The theory of generalized analytic continuation studies
continuations of meromorphic functions in situations where traditional
theory says there is a natural boundary. This broader theory
touches on a remarkable array of topics in classical analysis, as
described in the book. This book addresses the following questions:
(1) When can we say, in some reasonable way, that component functions
of a meromorphic function on a disconnected domain, are
“continuations” of each other? (2) What role do such
“continuations” play in certain aspects of approximation
theory and operator theory? The authors use the strong analogy with
the summability of divergent series to motivate the subject. In this
vein, for instance, theorems can be described as being
“Abelian” or “Tauberian”. The introductory
overview carefully explains the history and context of the
theory.
The authors begin with a review of the works of Poincaré,
Borel, Wolff, Walsh, and Gončar, on continuation properties of
“Borel series” and other meromorphic functions that are
limits of rapidly convergent sequences of rational functions.
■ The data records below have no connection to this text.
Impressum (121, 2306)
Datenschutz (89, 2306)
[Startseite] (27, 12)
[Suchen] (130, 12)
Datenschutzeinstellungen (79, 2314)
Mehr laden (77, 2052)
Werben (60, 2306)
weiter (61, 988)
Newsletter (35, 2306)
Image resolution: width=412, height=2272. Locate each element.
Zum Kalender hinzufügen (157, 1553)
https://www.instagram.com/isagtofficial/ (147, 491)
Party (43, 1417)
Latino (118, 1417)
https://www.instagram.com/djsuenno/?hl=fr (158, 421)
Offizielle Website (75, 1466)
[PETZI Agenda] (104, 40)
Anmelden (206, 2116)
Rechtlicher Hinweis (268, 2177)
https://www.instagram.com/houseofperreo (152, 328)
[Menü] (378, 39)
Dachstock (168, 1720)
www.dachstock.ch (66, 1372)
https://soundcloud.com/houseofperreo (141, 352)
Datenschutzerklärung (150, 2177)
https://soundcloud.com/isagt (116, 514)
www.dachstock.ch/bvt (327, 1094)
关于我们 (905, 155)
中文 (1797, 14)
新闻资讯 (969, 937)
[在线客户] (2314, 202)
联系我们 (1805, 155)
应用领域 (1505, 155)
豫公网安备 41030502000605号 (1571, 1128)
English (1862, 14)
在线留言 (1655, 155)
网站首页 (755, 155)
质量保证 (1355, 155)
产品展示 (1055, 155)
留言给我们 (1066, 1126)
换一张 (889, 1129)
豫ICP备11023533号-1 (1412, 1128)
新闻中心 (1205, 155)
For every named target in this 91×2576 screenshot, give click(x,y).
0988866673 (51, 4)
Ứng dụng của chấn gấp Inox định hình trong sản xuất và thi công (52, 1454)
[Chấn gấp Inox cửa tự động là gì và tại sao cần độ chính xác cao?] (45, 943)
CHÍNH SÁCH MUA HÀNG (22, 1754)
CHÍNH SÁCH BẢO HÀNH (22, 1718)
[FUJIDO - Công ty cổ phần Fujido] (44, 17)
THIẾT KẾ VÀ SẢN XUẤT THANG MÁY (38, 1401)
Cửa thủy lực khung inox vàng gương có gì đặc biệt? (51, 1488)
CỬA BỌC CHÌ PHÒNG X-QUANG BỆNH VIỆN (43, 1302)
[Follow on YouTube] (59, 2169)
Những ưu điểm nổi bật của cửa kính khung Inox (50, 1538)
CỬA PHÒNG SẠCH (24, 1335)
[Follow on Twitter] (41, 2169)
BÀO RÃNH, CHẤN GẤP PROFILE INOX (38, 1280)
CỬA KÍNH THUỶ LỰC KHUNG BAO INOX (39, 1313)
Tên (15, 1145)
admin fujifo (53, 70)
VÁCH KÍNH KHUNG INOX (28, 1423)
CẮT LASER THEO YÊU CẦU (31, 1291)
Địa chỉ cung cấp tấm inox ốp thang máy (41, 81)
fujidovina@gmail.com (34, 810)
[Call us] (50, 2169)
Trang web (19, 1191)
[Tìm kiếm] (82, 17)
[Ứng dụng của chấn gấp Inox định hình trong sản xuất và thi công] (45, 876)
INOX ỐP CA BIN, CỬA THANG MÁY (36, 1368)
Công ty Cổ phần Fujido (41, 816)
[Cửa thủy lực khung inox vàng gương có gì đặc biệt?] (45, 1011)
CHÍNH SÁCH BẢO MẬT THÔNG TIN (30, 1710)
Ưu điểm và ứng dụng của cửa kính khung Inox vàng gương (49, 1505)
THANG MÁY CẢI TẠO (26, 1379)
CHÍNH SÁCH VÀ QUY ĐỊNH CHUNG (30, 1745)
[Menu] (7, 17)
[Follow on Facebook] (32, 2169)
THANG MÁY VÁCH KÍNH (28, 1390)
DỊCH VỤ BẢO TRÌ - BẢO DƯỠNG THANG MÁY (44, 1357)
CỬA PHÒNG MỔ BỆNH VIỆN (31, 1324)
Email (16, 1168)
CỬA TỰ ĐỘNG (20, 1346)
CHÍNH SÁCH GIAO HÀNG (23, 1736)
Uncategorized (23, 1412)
They
then move on to the work of Tumarkin, who looked at the continuation
properties of functions in the classical Hardy space of the disk in
terms of the concept of “pseudocontinuation”. Tumarkin's
work was seen in a different light by Douglas, Shapiro, and Shields in
their discovery of a characterization of the cyclic vectors for the
backward shift operator on the Hardy space. The authors cover this
important concept of “pseudocontinuation” quite thoroughly
since it appears in many areas of analysis. They also add a new and
previously unpublished method of “continuation” to the
list, based on formal multiplication of trigonometric series, which
can be used to examine the backward shift operator on many spaces of
analytic functions. The book attempts to unify the various types of
“continuations” and suggests some interesting open
questions.
Readership
Graduate students and research mathematicians interested in
functions of a complex variable, approximation theory, and operator theory.